A lifetime of hard work and saving has allowed you to hang up your hat, but retirement doesn't mean you've reached the financial finish line. Because retirees are living longer than ever before, financial planning in retirement is just as important as financial planning during your working years. Yet most retirees fall short of asking and answering one important question: How long will my retirement savings last me?

The problem
Let's be honest. A lot of American retirees didn't plan as much for retirement as they probably should have, and most of that planning probably consisted of enrolling in a workplace 401(k) or 401(b) plan, picking some funds, and filing annual statements away in a shoebox.

As a result, many retirees' savings fail to generate the amount of income needed in retirement, leading millions of Americans to rely too heavily on Social Security income to cover their expenses.

According to the Social Security Administration, 22% of married couples and 47% of unmarried retirees count on Social Security checks for 90% or more of their income, and more than half of married couples and 74% of unmarried retirees rely on it for at least 50% of their retirement income.

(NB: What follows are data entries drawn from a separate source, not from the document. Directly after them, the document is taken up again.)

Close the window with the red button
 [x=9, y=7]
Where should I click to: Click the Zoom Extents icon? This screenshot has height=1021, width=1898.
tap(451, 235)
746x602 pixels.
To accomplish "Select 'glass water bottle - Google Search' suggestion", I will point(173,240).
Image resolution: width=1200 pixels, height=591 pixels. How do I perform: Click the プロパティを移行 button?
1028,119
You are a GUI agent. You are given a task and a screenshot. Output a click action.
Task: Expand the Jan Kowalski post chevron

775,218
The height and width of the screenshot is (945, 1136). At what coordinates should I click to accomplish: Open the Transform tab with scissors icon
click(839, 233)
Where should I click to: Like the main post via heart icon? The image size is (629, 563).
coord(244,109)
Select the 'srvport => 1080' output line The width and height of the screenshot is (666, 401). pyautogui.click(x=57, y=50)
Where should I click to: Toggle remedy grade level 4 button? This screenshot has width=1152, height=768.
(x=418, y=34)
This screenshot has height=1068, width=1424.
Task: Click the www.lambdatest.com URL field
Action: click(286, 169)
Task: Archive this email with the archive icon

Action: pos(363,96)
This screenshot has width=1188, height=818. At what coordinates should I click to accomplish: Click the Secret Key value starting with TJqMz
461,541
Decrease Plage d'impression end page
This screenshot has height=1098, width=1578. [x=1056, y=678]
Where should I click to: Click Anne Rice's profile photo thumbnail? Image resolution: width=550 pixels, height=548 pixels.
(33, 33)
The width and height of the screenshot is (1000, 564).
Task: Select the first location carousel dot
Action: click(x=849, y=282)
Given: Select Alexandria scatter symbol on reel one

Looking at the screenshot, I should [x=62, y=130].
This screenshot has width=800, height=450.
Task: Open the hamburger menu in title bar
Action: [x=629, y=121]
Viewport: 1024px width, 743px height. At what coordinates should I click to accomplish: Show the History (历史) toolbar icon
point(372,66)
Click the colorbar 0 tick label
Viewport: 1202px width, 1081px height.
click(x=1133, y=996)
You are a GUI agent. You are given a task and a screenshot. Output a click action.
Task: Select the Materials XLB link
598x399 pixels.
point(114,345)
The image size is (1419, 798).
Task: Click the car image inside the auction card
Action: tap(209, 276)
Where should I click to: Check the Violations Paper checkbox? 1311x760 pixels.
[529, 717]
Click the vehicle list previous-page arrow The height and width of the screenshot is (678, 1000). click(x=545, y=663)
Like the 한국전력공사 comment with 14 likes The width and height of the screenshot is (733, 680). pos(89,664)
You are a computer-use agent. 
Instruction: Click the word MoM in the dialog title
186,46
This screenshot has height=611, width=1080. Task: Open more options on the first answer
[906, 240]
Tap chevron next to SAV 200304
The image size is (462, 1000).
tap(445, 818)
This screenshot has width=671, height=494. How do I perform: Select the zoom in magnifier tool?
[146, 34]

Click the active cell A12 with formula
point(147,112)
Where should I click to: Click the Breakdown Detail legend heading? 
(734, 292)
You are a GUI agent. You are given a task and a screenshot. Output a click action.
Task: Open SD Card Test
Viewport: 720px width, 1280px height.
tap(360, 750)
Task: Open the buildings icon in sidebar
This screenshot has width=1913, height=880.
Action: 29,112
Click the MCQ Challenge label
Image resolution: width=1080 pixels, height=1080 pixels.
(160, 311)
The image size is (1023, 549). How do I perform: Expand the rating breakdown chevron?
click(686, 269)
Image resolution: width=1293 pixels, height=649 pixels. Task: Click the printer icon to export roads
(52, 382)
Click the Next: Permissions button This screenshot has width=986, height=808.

That's a potentially big problem, because Social Security, which replaces about 40% of an average worker's pay after retirement, was never meant to be the main source of retirement income.

On average, a retired worker collects just $1,335 per month in Social Security, and since retirees typically require 70% to 80% of their pre-retirement income in retirement, many retirees are withdrawing more from their retirement savings than the 4% per year that's commonly recommended.

If so, then returns earned on savings may not be high enough to offset withdrawals, and that may mean that retirement savings run out sooner than a retiree expects.

Because of that risk, it's critical to calculate how long your savings will last so that you know whether you should make changes to your budget now, rather than later. Retirees can quickly calculate how long their money might last by using online calculators such as this one on Mutual of Omaha's website.

Using that calculator shows that a retiree in the 15% tax bracket with $100,000 in savings who withdraws $1,000 per month and earns a 6% hypothetical return would deplete his or her retirement savings in 10.9 years.

Source: Mutual of Omaha.

Making the most of it
If your savings aren't likely to last you as long as you'd like, it's time to dig into your budget and look for savings. Why? Because even small changes that would allow you to withdraw a few hundred dollars less per month could have a big impact on how long your retirement savings last.

For example, if the amount of money withdrawn in the previous example was reduced by $300 to $700 per month, then those retirement savings could last 18.4 years instead of 10.9 years, and that's a lot of additional years of financial security for not a heckuva lot of cost-cutting.